Commenting on reports that the South London healthcare trust has admitted to losing two unencrypted USB sticks containing the medical details of around 630 adults and children, Cryptzone says that this comes almost two years after the deputy Information Commissioner gave an Infosecurity Show keynote in which he revealed that a third of the 30 major data breaches the ICO handles each month involve the NHS in one shape or another.


Grant Taylor, UK Vice President of the European IT threat mitigation specialist, says that this latest NHS data faux pas shows that we are almost certainly no further along in the healthcare security space from where we were two years ago. "What saddens me most of all that is that some of the data that went walkabout as a result of these USB sticks being unencrypted involved the records of children - as well as maternity patients. These are precisely the members of society whose interests we should be looking out for, as the kids almost certainly cannot look out for their own data," he said.???"I think it also speaks volumes that the data breaches took place in separate incidents, the first of which involved patient’s information being downloaded to an employee’s home computer and then saved to a USB stick, which is a clear breach of policy on several fronts," he added. The Cryptzone Vice President went on to say that the second incident apparently involved the names and dates of birth of 30 kids - as well as the audiology reports of three more children.

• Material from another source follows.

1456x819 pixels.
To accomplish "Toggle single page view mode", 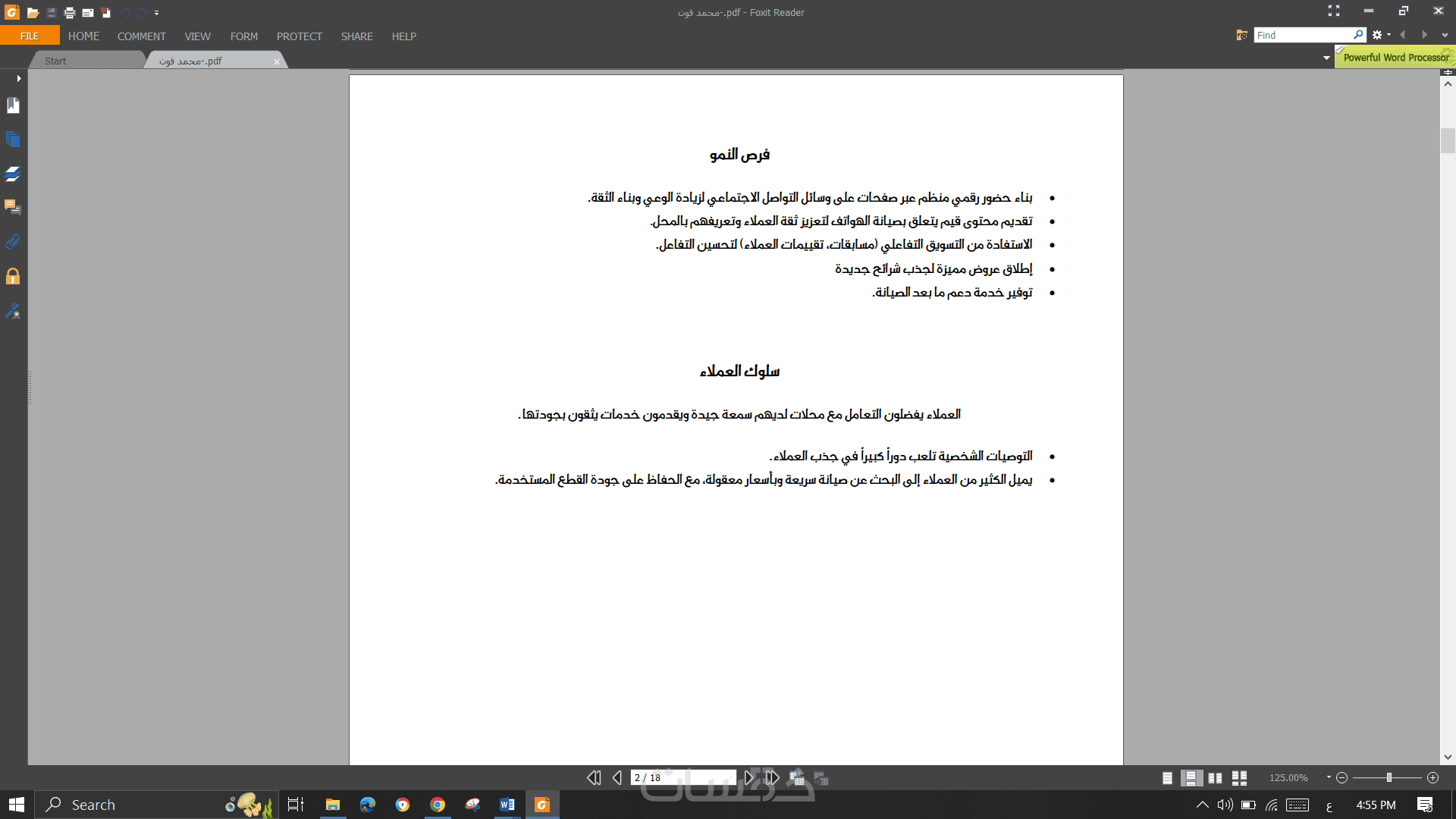I will (1168, 778).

As the ICO says, he noted, in both cases the data was put at unnecessary risk and, of course, in the first incident, it was claimed that the member of staff had not received up-to-date governance training. But it is incidents like these, says Taylor, that show why the use of technology as a means of enforcing data encryption and protection are so very necessary.???The latest figures show that the NHS employs around 2.8 per cent of the adult population in England - and because it is simply not feasible to expect every single employee to buy into the reasoning why patient data needs to be protected, it is important that patient data is encrypted at its source – and then highly controlled access to that data only being granted on a record-by-record basis. Using this methodology, he says, would allow an endpoint access control system to be used and one that changes the levels of security – and enforcement to back up that security technology – depending on whether the data was, for example, being accessed on a local or remote basis.

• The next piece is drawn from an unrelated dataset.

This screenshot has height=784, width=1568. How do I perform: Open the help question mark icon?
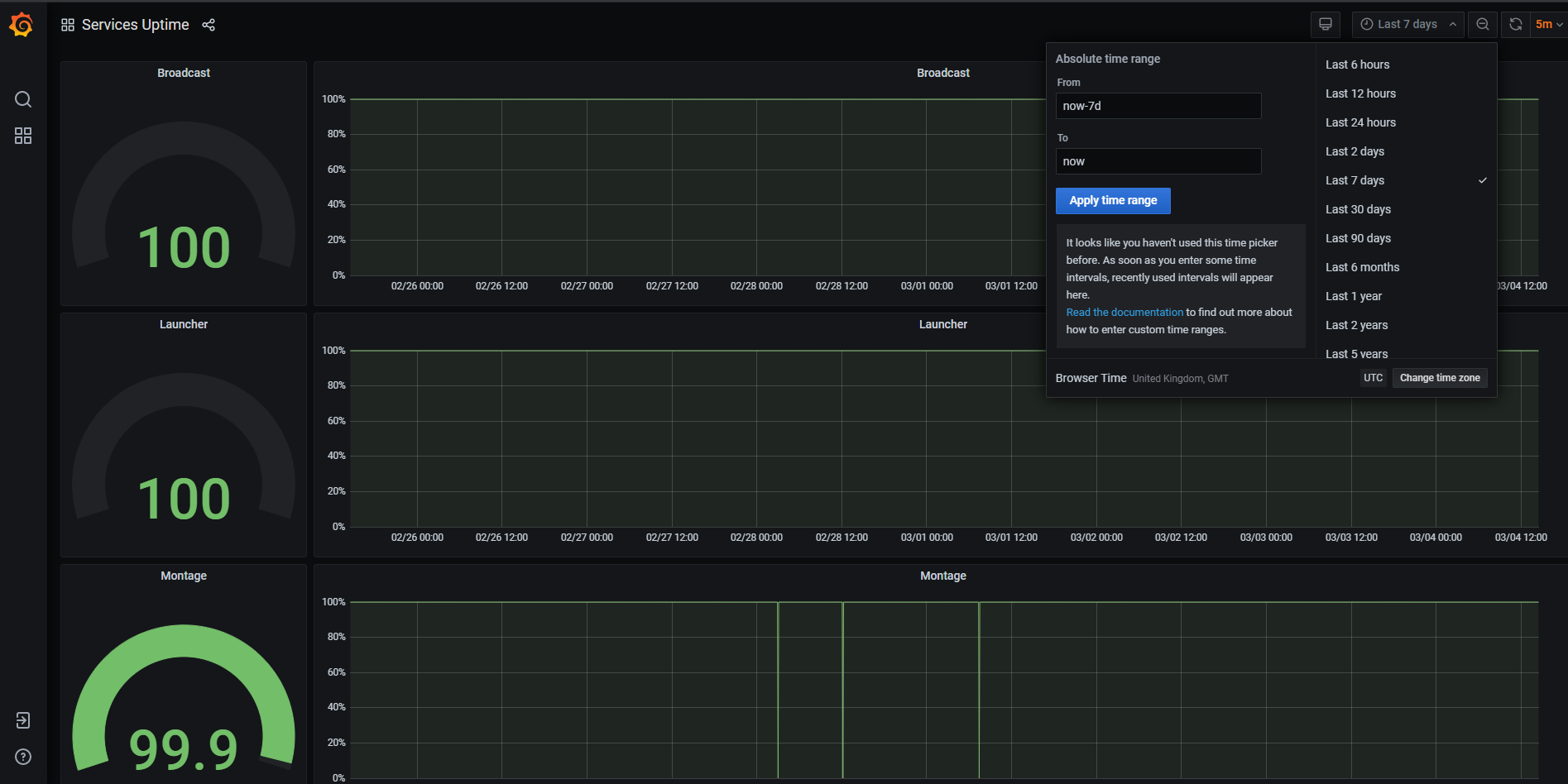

"Coupled with suitable training and ensuring staff really understand what is both right and wrong when it comes to handling patient information, this approach would allow clinical, nursing and administrative staff within an NHS environment access to patient information when they need it, but block access – such as when a member of staff tries to download the data from home – in inappropriate circumstances," he said. "The important take-out from these latest NHS data loss incidents is that, even if health care staff have had a particularly taxing day, the deployment of truly effective encryption and security technology – allied with suitable awareness training - would have gone a long way towards helping to prevent this situation from happening in the first place," he added.


"These two incidents – when taken against the ongoing backdrop of a constant stream of NHS data losses and breaches – also show why the government needs to appoint an NHS data protection czar, with the specific aim of liasing with the ICO and helping the many NHS trusts get a better grip on their levels of data encryption and protection," he added.